§ EXERCISE GOAL: Once the line containing "Viewport: 649px width, 567px height." is found in the entries below, restate it and each following line word for word, stopping after the line containing "Click the Category: Web Exploitation tag".

§ EXTRACTED DATA:
"""

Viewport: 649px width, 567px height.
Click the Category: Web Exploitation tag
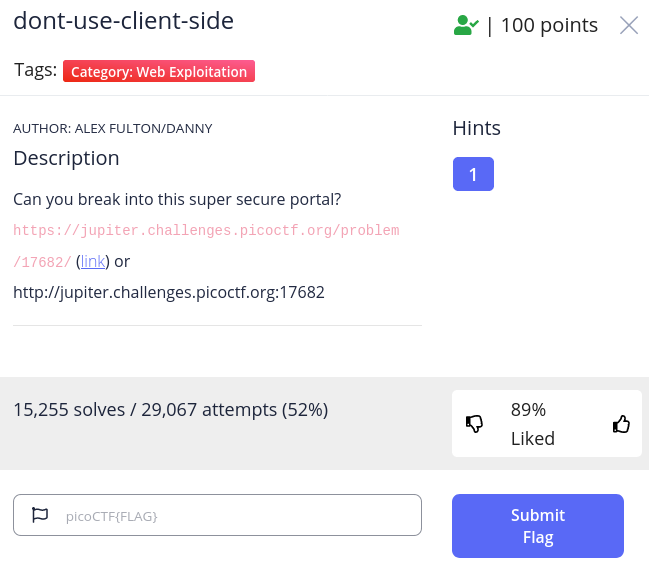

"""
"""

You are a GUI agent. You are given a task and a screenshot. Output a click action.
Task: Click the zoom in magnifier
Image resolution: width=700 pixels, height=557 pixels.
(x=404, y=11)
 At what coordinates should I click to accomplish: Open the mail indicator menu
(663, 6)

"""

§ SOLUTION TO THE EXERCISE:
Viewport: 649px width, 567px height.
Click the Category: Web Exploitation tag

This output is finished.